## TASK TO COMPLETE
Below are the records. Restate word for word every line from the one that contains "Screenshot is 621x2576." through the final line, both included.

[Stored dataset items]
((

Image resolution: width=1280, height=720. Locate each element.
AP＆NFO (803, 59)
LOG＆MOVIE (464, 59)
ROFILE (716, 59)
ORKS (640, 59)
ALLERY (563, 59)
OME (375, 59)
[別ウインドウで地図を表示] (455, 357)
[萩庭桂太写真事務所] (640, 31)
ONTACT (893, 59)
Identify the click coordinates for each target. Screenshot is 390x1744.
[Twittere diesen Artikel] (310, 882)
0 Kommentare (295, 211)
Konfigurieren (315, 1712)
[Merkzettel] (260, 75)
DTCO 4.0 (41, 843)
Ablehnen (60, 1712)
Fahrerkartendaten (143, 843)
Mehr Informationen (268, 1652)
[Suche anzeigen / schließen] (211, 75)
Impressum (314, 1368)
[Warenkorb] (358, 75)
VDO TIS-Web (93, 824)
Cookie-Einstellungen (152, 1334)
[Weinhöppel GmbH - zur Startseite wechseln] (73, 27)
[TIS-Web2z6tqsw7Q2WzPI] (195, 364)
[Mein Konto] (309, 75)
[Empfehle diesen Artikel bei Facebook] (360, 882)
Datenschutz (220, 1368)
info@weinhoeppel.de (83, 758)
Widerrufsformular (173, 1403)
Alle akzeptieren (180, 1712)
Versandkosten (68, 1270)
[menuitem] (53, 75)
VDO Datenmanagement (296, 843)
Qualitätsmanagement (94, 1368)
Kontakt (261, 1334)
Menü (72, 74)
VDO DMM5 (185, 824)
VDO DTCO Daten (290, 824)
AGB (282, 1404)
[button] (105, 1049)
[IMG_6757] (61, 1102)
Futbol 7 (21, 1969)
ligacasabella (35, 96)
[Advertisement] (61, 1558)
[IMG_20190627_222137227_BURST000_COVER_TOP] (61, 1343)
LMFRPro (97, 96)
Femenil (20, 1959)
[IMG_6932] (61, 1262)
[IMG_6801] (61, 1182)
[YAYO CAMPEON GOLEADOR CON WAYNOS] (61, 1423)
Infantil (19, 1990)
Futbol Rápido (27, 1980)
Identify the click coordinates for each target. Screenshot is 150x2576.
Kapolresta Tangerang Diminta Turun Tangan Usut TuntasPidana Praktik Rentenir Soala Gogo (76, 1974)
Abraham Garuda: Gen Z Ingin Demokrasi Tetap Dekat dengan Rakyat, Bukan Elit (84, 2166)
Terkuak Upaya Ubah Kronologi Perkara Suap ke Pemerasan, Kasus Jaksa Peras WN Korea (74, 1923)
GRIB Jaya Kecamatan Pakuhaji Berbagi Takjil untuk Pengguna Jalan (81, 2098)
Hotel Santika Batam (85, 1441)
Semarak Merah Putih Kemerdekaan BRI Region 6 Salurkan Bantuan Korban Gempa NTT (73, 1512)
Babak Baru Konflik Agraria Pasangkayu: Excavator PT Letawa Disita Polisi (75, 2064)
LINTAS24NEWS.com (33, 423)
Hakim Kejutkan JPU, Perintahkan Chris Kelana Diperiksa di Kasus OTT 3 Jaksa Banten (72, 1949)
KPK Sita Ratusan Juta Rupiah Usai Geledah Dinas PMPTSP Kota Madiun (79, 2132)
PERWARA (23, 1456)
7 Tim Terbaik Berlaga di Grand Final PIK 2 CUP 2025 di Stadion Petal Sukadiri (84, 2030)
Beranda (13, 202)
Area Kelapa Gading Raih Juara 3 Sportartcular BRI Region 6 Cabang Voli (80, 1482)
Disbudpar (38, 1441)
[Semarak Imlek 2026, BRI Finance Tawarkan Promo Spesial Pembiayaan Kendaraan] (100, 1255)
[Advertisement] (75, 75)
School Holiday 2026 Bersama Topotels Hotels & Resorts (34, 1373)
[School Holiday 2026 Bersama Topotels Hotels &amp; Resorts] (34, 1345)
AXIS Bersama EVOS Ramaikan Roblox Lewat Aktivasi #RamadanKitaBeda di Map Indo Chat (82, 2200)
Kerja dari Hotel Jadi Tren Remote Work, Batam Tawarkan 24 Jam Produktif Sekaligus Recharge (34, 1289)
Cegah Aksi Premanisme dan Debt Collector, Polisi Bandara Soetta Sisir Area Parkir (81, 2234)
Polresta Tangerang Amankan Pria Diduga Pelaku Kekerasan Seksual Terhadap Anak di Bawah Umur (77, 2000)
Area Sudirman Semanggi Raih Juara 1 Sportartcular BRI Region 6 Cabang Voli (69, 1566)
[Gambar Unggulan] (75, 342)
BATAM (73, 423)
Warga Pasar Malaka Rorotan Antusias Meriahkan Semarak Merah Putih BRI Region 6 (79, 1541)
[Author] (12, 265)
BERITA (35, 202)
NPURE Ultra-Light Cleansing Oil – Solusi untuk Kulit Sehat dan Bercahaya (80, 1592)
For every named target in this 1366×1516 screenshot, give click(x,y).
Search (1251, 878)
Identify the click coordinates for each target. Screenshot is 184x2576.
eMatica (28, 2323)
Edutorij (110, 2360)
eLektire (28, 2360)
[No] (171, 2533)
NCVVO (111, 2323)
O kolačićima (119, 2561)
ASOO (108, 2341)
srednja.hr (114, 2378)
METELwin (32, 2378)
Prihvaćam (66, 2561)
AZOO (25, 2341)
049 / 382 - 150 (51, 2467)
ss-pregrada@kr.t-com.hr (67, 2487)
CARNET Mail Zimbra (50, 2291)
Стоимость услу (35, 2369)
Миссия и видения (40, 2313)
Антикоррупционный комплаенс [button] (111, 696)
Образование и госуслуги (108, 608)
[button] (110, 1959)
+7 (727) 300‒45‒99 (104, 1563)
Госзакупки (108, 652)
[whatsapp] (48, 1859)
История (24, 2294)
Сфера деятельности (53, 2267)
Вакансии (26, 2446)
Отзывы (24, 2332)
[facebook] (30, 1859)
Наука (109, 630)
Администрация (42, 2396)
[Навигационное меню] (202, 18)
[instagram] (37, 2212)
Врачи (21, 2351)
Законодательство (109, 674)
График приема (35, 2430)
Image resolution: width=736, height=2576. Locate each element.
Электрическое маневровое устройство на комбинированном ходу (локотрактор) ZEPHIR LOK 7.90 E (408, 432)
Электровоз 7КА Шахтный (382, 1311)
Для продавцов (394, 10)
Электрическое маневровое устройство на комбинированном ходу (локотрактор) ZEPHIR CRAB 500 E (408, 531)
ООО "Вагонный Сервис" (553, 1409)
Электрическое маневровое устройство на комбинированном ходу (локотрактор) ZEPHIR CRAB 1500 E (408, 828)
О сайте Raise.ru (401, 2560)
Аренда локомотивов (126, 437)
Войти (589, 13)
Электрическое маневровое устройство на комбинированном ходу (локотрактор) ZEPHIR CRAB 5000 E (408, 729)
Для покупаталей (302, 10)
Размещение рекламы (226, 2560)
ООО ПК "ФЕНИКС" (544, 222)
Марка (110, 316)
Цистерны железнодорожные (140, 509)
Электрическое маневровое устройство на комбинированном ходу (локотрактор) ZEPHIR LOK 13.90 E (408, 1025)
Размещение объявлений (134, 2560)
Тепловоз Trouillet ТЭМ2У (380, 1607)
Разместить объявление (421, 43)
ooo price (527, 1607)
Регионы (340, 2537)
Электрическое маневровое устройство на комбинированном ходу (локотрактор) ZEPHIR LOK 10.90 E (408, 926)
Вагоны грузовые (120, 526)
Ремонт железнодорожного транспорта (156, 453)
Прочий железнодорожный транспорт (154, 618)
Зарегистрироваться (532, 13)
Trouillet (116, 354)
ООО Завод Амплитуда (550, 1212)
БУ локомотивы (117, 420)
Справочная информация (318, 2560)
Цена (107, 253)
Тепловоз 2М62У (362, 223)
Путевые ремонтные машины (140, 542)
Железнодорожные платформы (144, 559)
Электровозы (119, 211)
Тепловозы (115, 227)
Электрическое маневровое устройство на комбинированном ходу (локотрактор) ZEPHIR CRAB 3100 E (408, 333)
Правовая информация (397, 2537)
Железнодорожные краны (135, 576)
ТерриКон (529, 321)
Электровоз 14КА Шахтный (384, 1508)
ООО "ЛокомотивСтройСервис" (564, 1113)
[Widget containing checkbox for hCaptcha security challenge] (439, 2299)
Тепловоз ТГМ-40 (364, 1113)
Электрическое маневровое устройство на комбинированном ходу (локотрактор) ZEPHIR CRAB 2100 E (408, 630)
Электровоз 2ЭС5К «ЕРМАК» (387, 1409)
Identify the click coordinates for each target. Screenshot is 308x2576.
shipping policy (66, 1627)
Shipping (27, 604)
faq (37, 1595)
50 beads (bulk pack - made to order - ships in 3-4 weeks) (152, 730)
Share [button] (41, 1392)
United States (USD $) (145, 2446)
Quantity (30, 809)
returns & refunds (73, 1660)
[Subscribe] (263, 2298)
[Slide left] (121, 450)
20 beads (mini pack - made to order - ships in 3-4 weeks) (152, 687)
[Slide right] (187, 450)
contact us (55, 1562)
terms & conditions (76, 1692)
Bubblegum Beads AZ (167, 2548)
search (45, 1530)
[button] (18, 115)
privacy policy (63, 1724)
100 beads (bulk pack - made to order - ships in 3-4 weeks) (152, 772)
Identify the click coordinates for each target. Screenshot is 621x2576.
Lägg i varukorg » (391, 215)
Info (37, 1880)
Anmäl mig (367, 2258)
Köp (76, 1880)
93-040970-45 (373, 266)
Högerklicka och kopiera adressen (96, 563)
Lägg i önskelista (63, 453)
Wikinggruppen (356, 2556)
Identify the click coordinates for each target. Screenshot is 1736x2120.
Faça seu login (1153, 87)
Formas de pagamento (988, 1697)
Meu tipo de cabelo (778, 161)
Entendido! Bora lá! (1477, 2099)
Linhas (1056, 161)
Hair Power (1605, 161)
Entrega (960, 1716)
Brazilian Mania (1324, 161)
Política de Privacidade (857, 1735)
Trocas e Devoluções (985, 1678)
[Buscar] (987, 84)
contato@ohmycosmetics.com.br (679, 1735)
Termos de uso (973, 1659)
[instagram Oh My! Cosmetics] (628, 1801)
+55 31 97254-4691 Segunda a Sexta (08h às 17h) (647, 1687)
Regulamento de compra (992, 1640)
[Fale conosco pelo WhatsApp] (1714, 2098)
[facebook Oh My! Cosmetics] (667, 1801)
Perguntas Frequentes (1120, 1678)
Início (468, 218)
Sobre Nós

))

## EXERCISE ANSWER
Identify the click coordinates for each target. Screenshot is 621x2576.
Lägg i varukorg » (391, 215)
Info (37, 1880)
Anmäl mig (367, 2258)
Köp (76, 1880)
93-040970-45 (373, 266)
Högerklicka och kopiera adressen (96, 563)
Lägg i önskelista (63, 453)
Wikinggruppen (356, 2556)
Identify the click coordinates for each target. Screenshot is 1736x2120.
Faça seu login (1153, 87)
Formas de pagamento (988, 1697)
Meu tipo de cabelo (778, 161)
Entendido! Bora lá! (1477, 2099)
Linhas (1056, 161)
Hair Power (1605, 161)
Entrega (960, 1716)
Brazilian Mania (1324, 161)
Política de Privacidade (857, 1735)
Trocas e Devoluções (985, 1678)
[Buscar] (987, 84)
contato@ohmycosmetics.com.br (679, 1735)
Termos de uso (973, 1659)
[instagram Oh My! Cosmetics] (628, 1801)
+55 31 97254-4691 Segunda a Sexta (08h às 17h) (647, 1687)
Regulamento de compra (992, 1640)
[Fale conosco pelo WhatsApp] (1714, 2098)
[facebook Oh My! Cosmetics] (667, 1801)
Perguntas Frequentes (1120, 1678)
Início (468, 218)
Sobre Nós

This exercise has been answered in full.